Report shows rising rate of coeds experimenting with eating BeaverTails

Report shows rising rate of coeds experimenting with eating BeaverTails

Halifax — This past week has seen another wave of young adult students flooding into university towns across Atlantic Canada, often experiencing freedom and homesickness in equal measures. According to a new study published by the Association of Canadian Confectioners (ACA), 58 percent of those students will use that newfound freedom to indulge in experimentation with new, perhaps previously, forbidden sugary novelties.

“While first-year university students are often prone to making choices that their parents might not approve of — this may include everything from Cinnabon to non-traditional poutines to 24-hour all-you-can-eat sushi restaurants — we have found that BeaverTails are the real forbidden fruit that freshman girls can’t stay away from,” said ACA spokesperson Genevieve Kandinsky. “‘The dessert that dare not speak its name,’ if you will.”

BeaverTails, a long, flat, fried-dough confection that can be covered in a combination of whipped cream, banana slices, crumbled cookies, cinnamon sugar and chocolate hazelnut, are often discouraged by more conservative families as being “sinful,” “decadent” and “pancreas-rotting boardwalk-stall trash food for garbage people.” However, for young women living on their own for the first time, eating BeaverTails can be a way of exploring a new form of alimentary pleasure, as well as a means of establishing their boundaries outside the traditional, and often patriarchal, family unit.

“My dad would be so mad if he knew how many BeaverTails I ate last year,” said Emily [not her real name]. “But sometimes, you know… when it’s late and the party’s died down a bit, but everyone’s still, like, suuuper wasted off frozen lime-a-ritas? Me and some of the sorority sisters would be hanging out in our pajamas watching reruns of Republic of Doyle and somebody on screen is, like, totally devouring a chocolate hazelnut BeaverTail. And someone’s like, as a joke, like, ‘ha ha that might be fun to try,’ and so one thing leads to another and pretty soon we’re all going downtown, getting that sticky, sweet whipped cream and cinnamon sugar just everywhere.”beavertail2

“I probably won’t eat BeaverTails forever,” said Emily’s roommate “Christina” [also not her real name]. “But sometimes they’re just easier to deal with than guys, who are just, like, so boring and loud. Chad will never understand me like an eight-dollar clump of fried dough covered in Oreo crumbs does. And when I graduate with my degree in structural engineering and I’m married with kids and a minivan and working 60 hours a week, at least I’ll have memories of when I went wild with the other girls at school.”

“I hope [Christina] and I stay in touch throughout our degree and, like, after we graduate,” said Emily. “It’d be nice to sneak off once in a while and go snack on a Beavertail without our men realizing it.
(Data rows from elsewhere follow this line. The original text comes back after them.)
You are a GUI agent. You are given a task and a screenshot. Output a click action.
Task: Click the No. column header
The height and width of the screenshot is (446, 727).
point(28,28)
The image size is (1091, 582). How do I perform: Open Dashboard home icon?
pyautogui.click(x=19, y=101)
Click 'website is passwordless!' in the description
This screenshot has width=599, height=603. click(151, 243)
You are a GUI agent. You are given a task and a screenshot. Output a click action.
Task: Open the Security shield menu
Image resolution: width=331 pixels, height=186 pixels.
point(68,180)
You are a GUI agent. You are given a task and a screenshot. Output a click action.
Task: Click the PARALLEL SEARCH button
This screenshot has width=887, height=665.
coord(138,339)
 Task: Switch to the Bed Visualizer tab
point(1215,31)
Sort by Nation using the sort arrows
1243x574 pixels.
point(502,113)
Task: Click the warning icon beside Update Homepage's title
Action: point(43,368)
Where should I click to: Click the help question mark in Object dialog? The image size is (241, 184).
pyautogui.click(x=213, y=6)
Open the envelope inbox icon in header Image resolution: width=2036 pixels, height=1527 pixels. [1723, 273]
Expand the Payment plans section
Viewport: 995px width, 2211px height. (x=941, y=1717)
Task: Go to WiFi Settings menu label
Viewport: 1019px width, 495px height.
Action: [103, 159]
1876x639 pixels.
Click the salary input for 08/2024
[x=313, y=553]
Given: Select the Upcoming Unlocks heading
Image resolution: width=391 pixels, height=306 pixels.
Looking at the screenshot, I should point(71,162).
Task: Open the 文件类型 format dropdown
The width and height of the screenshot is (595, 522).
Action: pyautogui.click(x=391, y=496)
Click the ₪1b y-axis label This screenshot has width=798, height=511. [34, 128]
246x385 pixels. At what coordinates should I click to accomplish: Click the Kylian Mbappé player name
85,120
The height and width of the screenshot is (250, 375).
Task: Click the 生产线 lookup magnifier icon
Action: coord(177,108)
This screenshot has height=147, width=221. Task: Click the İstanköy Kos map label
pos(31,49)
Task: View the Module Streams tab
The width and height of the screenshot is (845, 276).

They’re so naughty. And surprisingly filling.”

Mrs. Kandinsky of the ACA says that the increased interest in BeaverTails among co-eds is normal, but it seems that the enthusiasm tends to level out among the population as more statistics are gathered about graduate students and working professionals. “I’ve been in the workforce for nearly 20 years and married for 10, and I still enjoy getting a BeaverTail after a dinner-and-a-movie Friday night date,” Kandinsky explained.

“Not my wife, though. She hates them.”